Девушка замолчала, дрожь била ее.
– Извините, сеньорита, – обратился к ней мексиканец с почтительным поклоном, – ваш отец не успел договорить, что, осмеливаясь добиваться высокого счастья быть вашим супругом, я поставил при этом одно условие.
Донья Эльмина подняла голову и с изумлением взглянула на дона Торибио.
– Правда, – сказал дон Хосе сердито, – как ни нелепо это условие, я только что намеревался передать его в двух словах: дон Торибио Морено просит вашего разрешения ухаживать за вами, сударыня.
– Ведь вы не все сказали, уважаемый дон Хосе, – любезно прибавил мексиканец. – Действительно, сеньорита, я добиваюсь чести быть иногда допущенным к вам, потому что при всем страстном желании сделаться вашим супругом я хочу, чтобы вы узнали меня, прежде чем отдадите мне свою руку. Все мое честолюбие в том именно и заключается, чтобы своим счастьем я был обязан вашей собственной воле.

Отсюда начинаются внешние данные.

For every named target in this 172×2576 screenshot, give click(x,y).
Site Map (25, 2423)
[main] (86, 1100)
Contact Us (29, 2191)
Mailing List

– Благодарю! О, благодарю вас! – вскричала девушка, в душевном порыве протягивая крошечную ручку, которой мексиканец почтительно коснулся губами.
– Браво! – вскричал дон Хосе Ривас с холодной иронией. – Это прелестно! Клянусь вечным блаженством, мы просто вернулись к самым цветущим временам рыцарей Круглого стола и двора короля Артура или императора Карла Великого. Ей-богу! Я умилен.
Девушка опустила голову, покраснев от стыда, и прошептала голосом, полным внутреннего волнения:
– Я исполню вашу волю, отец.
– Разве о моей воле идет речь, нинья? – продолжал он со сдержанным гневом. – Я имел глупость обещать вашему любезному рыцарю, что вы вольны принять или отвергнуть его предложение, и клянусь, вы будете совершенно свободны в своих действиях. Никакого влияния, даже моего, не будет между вашим робким поклонником и вами. Повторяю, вы свободны.
– Слышите, сеньорита? – вскричал дон Торибио Морено с почтительным поклоном. – Ваш отец подтверждает мои слова.
– Приходится, ей-богу! – отозвался дон Хосе, презрительно пожав плечами. – Желаете вы сказать моей дочери еще что-нибудь?
– Ничего, друг мой, разве только повторить смиренную просьбу позволить мне иногда являться к ней с визитом.
Донья Эльмина молча склонила голову.
– Ну, довольны вы теперь? – грубо вскричал дон Хосе. – Становится поздно. Пойдемте, дон Торибио, пусть девочки вернутся к своим игрушкам и куклам.